• What this task involves: Arrange as a JSON list of strings, one per line and with blank lines left out, only the part of the material that opens with the line containing "will (x=584, y=178)." and runs through the end of the material.

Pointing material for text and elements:
★ ★ ★

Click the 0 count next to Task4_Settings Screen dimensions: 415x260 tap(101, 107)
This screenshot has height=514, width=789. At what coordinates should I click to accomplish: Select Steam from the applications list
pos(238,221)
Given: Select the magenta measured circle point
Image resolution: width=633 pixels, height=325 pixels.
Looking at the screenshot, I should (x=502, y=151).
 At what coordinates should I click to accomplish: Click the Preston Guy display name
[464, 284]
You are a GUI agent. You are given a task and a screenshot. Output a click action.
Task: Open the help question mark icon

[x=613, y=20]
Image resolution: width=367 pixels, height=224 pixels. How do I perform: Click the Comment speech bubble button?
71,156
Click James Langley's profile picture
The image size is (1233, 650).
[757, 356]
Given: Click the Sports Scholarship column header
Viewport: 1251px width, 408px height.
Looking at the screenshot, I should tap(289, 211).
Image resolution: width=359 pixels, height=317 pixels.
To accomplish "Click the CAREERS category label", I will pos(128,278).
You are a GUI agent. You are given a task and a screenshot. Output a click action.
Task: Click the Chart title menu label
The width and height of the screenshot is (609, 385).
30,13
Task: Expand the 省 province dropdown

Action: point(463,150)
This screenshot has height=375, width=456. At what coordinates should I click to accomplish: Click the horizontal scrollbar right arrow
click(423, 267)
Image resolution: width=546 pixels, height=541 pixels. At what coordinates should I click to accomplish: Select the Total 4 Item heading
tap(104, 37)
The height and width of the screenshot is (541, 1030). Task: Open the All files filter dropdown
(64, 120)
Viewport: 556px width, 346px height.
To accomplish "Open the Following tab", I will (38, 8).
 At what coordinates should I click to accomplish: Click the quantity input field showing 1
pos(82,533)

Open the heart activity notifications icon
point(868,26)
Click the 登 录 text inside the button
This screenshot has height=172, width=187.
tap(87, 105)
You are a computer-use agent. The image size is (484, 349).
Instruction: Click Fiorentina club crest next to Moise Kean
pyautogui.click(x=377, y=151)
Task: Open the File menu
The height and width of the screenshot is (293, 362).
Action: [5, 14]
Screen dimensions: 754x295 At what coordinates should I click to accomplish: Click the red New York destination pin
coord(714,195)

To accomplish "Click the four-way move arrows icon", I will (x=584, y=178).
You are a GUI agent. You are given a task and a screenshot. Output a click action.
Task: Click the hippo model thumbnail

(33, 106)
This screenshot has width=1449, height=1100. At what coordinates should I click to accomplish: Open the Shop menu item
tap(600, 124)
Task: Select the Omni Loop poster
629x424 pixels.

★ ★ ★

• The reply:
[
  "To accomplish \"Click the four-way move arrows icon\", I will (x=584, y=178).",
  "You are a GUI agent. You are given a task and a screenshot. Output a click action.",
  "Task: Click the hippo model thumbnail",
  "(33, 106)",
  "This screenshot has width=1449, height=1100. At what coordinates should I click to accomplish: Open the Shop menu item",
  "tap(600, 124)",
  "Task: Select the Omni Loop poster",
  "629x424 pixels."
]